Duty cycle management: bucket instead of direct blocking

TMesot commented 2 years ago

Basic station currently enforce duty cycle using "direct" blocking channel algorithm, that can be summarize as :

If a packet is scheduled in a channel, we check if we still have DC available
If so, we send the packets and block the channel according the regulation (0,1;1;10%).

Reference source code is mainly : https://github.com/lorabasics/basicstation/blob/ba4f85d80a438a5c2b659e568cd2d0f0de08e5a7/src/s2e.c#L368 https://github.com/lorabasics/basicstation/blob/ba4f85d80a438a5c2b659e568cd2d0f0de08e5a7/src/s2e.c#L477

This workflow is easy to understand but seems not scaling well. We see a lot of DC error in production, even with a quiet small network. When devices joins network, they may create a bit of traffic (join, ADR, first messages ...) that is more likely to create DC error as channels may be blocked for minutes.

We notice on device side, the LoRa Basics Modem SDK, used a "hourly" bucket for each channel and frequency.

https://github.com/Lora-net/SWSD001/blob/master/lora_basics_modem/lora_basics_modem/smtc_modem_core/lr1mac/src/services/smtc_duty_cycle.c

Is there any reason not to use a bucket duty cycle management for gateway, as for device ? Is this something plan in your roadmap ?

Also I took the opportunity, to ask again for Health status message #46. Currently, when DC is exhausted and blocking on a gateway, it's only reported to logs, and not to network server. It would be very helpful to have this info at NS level ...

beitler commented 1 year ago

Thank you @TMesot for submitting the issue. Indeed, this is an important topic. However, there is no right or wrong way of calculating the DC and both approaches will have pros and cons in different situations. While the windowed approach makes sense for the device, it might not be optimal for the gateway. The gateway does not control the communication pattern of devices and has to ensure fair spectrum access in the downlink direction for all devices. Some devices will have more 'bursty' communication while others will spread their communication more uniformly in time. In a windowed DC approach devices with 'bursty' communication have the potential to starve devices with uniform communication. Therefore, it seems the greedy DC blocking approach is preferable from a fairness perspective. What do you think?

The most important aspect, however, is probably to avoid mismatches in the DC management between the LNS and the Gateway like described in https://github.com/TheThingsNetwork/lorawan-stack/issues/5844. This is something we need to sort out.

TMesot commented 1 year ago

Hello, Thanks for your reply.

This is in interesting point of view, I had not think this globally as we operate private network but it may make sense for a public network to have a more "linear" blocking over time as you don't really control devices.
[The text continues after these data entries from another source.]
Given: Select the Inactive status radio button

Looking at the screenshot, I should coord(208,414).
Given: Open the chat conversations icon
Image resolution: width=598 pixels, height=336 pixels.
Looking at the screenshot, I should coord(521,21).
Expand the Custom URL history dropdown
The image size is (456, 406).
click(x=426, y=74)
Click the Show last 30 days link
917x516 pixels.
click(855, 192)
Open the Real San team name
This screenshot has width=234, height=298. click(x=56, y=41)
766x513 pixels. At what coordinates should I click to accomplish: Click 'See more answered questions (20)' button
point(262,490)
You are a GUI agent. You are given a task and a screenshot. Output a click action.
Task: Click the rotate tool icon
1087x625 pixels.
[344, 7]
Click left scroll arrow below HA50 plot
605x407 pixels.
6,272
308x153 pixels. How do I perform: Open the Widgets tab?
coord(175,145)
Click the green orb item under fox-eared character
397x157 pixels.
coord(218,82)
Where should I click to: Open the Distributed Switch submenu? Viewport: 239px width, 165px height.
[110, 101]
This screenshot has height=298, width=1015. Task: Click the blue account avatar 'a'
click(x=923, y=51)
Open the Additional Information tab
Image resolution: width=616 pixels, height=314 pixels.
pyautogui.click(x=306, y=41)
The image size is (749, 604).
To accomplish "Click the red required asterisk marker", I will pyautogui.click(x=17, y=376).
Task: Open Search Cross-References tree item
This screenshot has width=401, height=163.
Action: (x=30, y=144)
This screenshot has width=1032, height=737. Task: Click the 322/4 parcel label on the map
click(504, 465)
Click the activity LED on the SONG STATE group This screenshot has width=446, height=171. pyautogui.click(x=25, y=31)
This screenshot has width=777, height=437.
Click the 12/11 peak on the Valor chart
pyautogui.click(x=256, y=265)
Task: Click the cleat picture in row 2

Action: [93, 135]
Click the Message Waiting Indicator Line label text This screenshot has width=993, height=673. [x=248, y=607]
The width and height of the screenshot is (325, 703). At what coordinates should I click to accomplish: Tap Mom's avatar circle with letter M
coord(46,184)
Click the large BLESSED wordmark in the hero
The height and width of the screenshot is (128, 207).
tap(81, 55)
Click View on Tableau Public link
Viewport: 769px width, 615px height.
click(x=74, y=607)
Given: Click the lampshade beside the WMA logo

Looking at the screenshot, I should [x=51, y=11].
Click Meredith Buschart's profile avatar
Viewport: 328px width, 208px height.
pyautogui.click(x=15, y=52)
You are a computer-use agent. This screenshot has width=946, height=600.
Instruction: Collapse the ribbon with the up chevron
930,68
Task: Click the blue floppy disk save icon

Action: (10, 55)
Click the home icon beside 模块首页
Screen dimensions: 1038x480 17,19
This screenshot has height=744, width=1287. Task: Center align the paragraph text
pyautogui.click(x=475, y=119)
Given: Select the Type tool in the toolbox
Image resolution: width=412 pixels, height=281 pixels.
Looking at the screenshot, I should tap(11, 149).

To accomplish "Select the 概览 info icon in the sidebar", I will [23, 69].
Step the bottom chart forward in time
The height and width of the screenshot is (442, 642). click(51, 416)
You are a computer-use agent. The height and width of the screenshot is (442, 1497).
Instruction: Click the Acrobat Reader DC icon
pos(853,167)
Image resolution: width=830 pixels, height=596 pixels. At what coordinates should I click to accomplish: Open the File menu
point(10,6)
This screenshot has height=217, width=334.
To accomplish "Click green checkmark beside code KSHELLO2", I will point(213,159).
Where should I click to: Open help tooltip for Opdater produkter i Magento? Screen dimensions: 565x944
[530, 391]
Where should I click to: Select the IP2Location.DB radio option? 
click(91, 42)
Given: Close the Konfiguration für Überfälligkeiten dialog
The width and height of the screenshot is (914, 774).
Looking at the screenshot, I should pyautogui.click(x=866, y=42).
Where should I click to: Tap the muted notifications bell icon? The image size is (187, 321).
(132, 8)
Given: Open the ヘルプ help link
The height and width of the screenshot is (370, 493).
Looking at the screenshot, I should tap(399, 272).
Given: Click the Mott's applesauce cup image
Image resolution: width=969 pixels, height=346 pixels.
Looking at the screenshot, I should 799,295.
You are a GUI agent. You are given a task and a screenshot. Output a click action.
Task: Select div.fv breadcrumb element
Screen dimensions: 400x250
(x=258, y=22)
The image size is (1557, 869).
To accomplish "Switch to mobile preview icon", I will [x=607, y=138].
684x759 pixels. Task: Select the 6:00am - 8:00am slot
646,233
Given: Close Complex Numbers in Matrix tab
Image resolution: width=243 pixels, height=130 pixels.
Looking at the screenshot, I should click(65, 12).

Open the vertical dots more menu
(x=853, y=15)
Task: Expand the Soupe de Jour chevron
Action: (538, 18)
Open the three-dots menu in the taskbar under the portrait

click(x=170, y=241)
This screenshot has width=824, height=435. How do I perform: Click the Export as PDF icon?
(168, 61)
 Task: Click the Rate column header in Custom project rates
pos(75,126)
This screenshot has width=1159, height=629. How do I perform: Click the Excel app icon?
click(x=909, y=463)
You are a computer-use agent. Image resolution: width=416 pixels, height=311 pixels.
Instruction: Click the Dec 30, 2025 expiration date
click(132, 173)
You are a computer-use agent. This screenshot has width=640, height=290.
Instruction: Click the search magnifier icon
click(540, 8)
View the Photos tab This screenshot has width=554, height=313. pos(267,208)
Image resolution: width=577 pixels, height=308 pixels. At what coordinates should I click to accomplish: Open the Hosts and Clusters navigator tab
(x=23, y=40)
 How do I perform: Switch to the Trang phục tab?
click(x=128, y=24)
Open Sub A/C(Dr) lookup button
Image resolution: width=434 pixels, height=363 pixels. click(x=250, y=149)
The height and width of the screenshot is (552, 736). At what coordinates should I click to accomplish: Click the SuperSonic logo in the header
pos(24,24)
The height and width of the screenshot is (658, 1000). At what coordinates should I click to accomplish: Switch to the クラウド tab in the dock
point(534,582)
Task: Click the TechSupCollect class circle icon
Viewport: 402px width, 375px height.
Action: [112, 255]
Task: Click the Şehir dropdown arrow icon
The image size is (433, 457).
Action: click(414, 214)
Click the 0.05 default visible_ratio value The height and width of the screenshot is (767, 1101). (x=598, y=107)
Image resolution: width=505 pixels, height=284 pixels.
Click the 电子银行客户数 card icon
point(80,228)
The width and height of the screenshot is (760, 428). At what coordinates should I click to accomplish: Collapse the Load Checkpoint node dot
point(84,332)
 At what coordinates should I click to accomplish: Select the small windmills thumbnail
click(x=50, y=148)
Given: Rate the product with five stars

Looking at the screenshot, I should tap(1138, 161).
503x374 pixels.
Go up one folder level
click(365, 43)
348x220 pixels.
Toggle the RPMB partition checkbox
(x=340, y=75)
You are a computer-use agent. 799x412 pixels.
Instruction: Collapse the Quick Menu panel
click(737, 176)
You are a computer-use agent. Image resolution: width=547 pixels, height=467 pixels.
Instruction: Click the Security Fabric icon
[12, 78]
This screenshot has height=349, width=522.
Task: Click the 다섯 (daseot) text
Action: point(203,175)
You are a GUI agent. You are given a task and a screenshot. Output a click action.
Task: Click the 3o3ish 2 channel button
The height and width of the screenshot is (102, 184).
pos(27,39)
It would be interesting to have TTN point of view (@adriansmares), as they operate a community network and have also a hourly bucket in their scheduler.

For me, the main issue that leads to this situation is the leak of feedback if basicstation drop a message, related to #46. If this is solve, the LNS would be able to reschedule the downlink in another GW, if dropped, even with the restrictive scheduler.

beitler commented 1 year ago

I think what we should do here is to allow the nodc config to be set also for prod builds. This would allow the LNS to fully control the duty cycle management and avoid the two different DC management approaches going out of phase.

adriansmares commented 1 year ago

We are currently using the Basic Station duty cycle management for Basic Station gateways, on top of our bucketing approach.

While allowing nodc in production would be useful, I suggest considering a feature flag that would signal that nodc can be used. Otherwise it is hard to discern between which gateways still have to use the direct blocking limitations and the ones which do not have such limitations - the only alternative is parsing the version numbers, and I've already seen in the wild station builds which have various increments like 2.8.6 or 2.6.6.

In my opinion, in an ideal world the LNS has the possibility to still use the direct blocking approach for pre-2.0.7 stations, while allowing newer releases to be fully LNS driven. In the absence of a feature flag, the LNS is basically forced to assume that the gateway will reject the nodc in a production build.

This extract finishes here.